Scuola di magia
Che magia!
La scuola di magia Hokus-Pokus attira come una magia
Giù il cappello: i bambini imparano, con professionisti appositamente qualificati, numeri di spettacolo e giochi di prestigio. La noia scompare come per magia quando gli apprendisti maghi fanno uscire da sotto la manica o dal loro baule magico strabilianti sorprese. Il baule tra l’altro lo trovate anche in vendita.
A sei anni stare già su un palcoscenico – ci vuole coraggio!
Simsala-Smiley. C’è forse qualcosa di strano se Smiley anche nel pronunciare le parole magiche si azzarda a fare il monello? No, ma certamente è una magia speciale quella che si sono inventati: la scuola di magia Hokus-Pokus, che attira tutti nel suo incantesimo! Quindi state attenti quando incontrate questo simbolo. E state attenti al cappello: perché da lì ne salteranno fuori delle belle!
Alla scuola di magia Hokus-Pokus i bambini imparano, con professionisti appositamente preparati, numeri di spettacolo e fanno uscire strabilianti sorprese da sotto la manica. E la noia semplicemente scompare! Sì, se la mettiamo così, un pizzico di sale magico dà il giusto sapore alla vacanza… Il sale lo si trova tra l’altro insieme alla bacchetta magica ed insieme a molto altro nel baule magico, che trovate in vendita! E com’era già quell’unica vera parola magica, che fa sparire in un baleno le solite idee per le vacanze e in men che non si dica fa comparire le migliori destinazioni d’Europa per le vacanze con tutta la famiglia?!
Luca si è lanciato e nel circo-hotel Urbani ha imparato a fare i giochi di prestigio.

Bambino mago “Ho fatto veramente il mago! È stato molto difficile. Si devono tenere le dita nel modo giusto e si deve anche imparare a truccarsi.
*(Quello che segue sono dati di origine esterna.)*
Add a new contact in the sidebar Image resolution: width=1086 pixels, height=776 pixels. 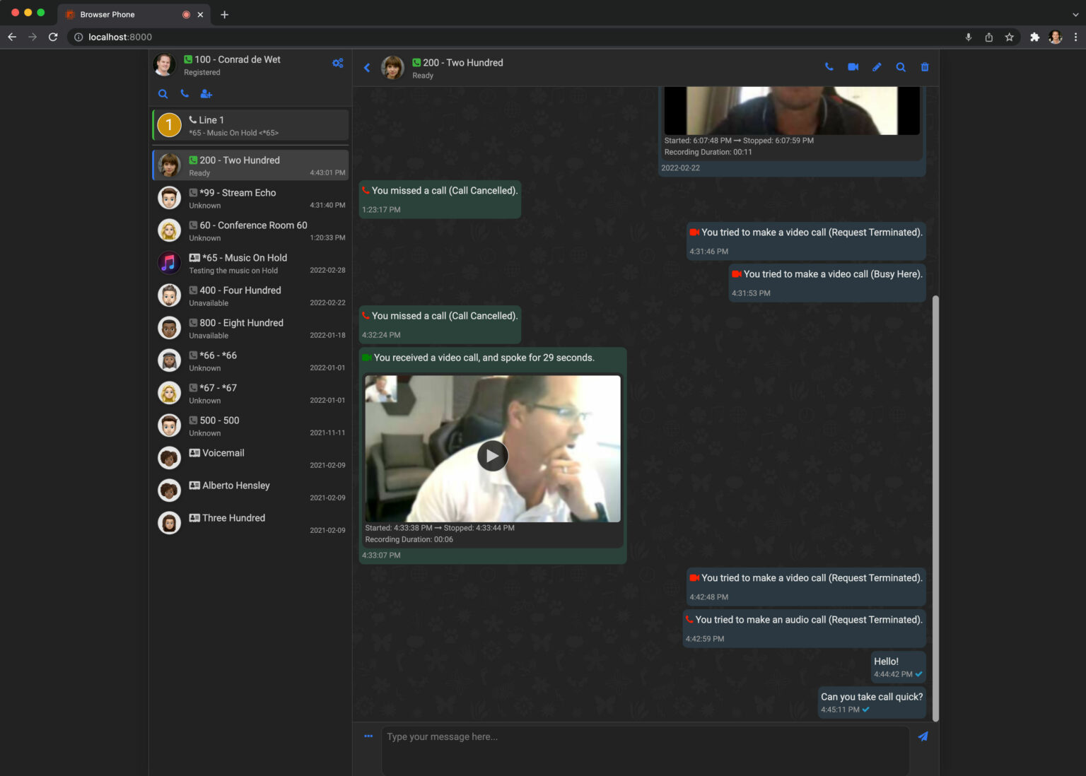(x=206, y=93)
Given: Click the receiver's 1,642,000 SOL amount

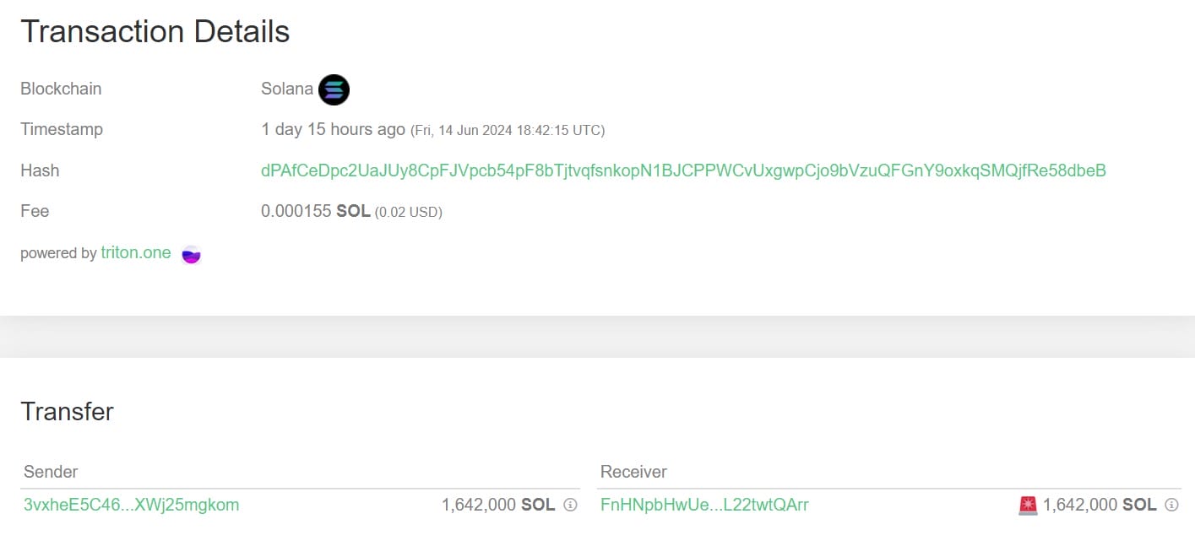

E poi si deve fare attenzione che i genitori non vedano come funziona il trucco.
All’inizio non sapevo fare quel numero con il bottone, ho dovuto esercitarmi molto per imparare. Ma comunque non posso svelarti come funziona, è un segreto! Alla fine della vacanza, poi, abbiamo fatto uno spettacolo. Ero diventato bravo, perciò il numero con il bottone l’ho fatto io.
Sai una cosa? Alla fine i miei genitori non sono riusciti a capire come funziona!”